Aim of the task -
Leaving out all images, write out the records that follow exactly.
◇ ◇ ◇ ◇ ◇ ◇ ◇
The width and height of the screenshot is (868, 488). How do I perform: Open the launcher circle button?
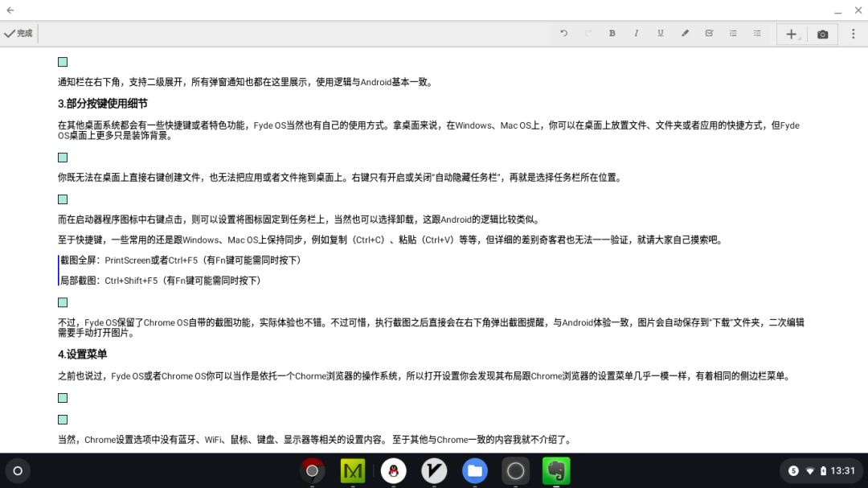[18, 470]
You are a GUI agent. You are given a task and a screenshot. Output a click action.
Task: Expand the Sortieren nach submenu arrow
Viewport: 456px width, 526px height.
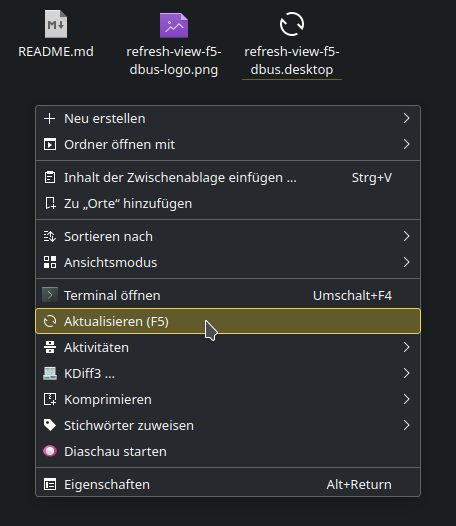tap(406, 236)
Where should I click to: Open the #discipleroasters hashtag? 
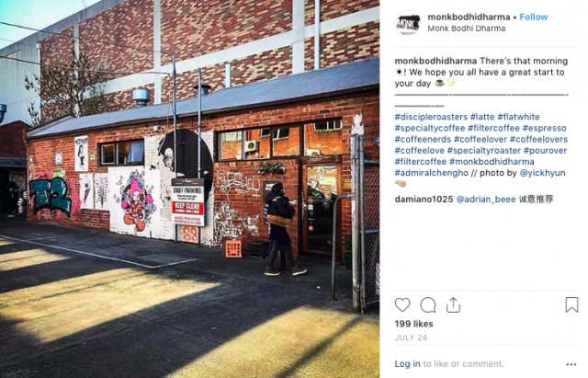pos(431,117)
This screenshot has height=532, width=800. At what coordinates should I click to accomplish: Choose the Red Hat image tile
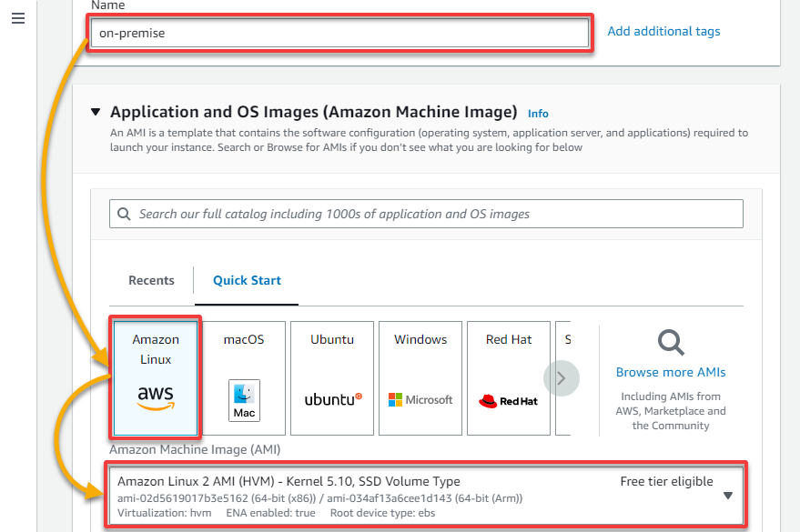pyautogui.click(x=509, y=378)
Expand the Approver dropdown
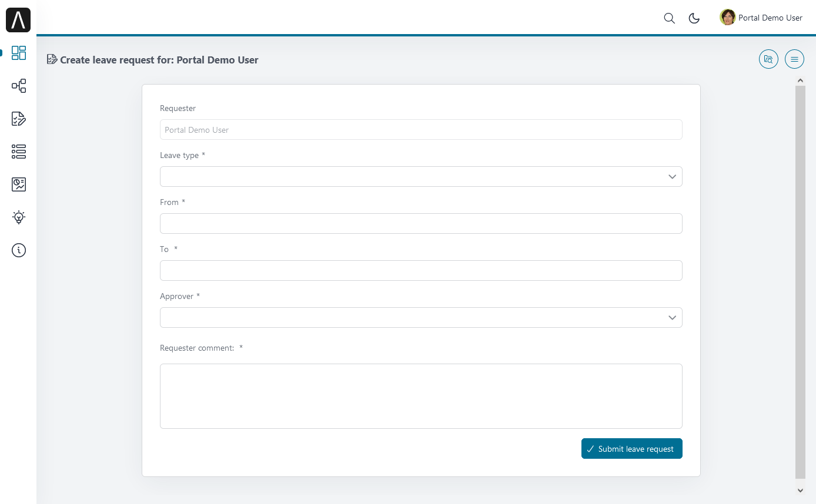This screenshot has width=816, height=504. click(x=421, y=318)
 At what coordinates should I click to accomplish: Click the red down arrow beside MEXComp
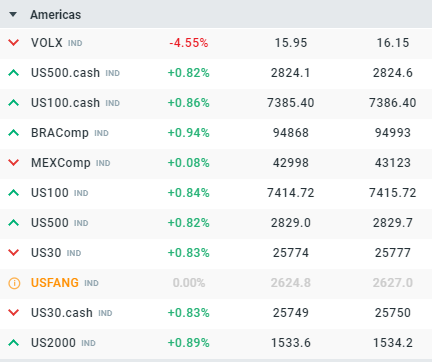point(14,163)
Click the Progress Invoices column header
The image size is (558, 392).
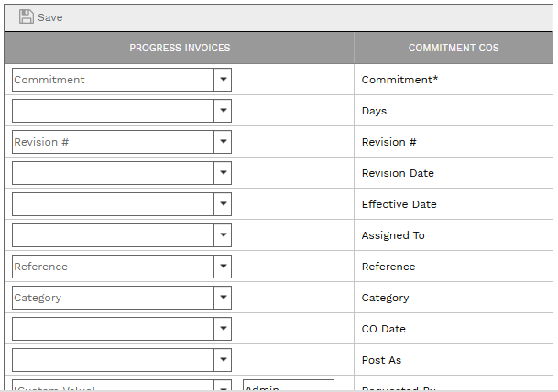point(180,48)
◇ ◇ ◇ ◇ ◇ ◇ ◇
Response area -
The width and height of the screenshot is (868, 488). How do I perform: Open the launcher circle button?
[18, 470]
You are a GUI agent. You are given a task and a screenshot. Output a click action.
Task: Expand the Sortieren nach submenu arrow
Viewport: 456px width, 526px height.
tap(406, 236)
Where should I click to: Open the #discipleroasters hashtag? 
pos(431,117)
This screenshot has height=532, width=800. At what coordinates should I click to accomplish: Choose the Red Hat image tile
pyautogui.click(x=509, y=378)
Expand the Approver dropdown
This screenshot has width=816, height=504. click(x=421, y=318)
 At what coordinates should I click to accomplish: Click the red down arrow beside MEXComp
point(14,163)
Click the Progress Invoices column header
The image size is (558, 392).
point(180,48)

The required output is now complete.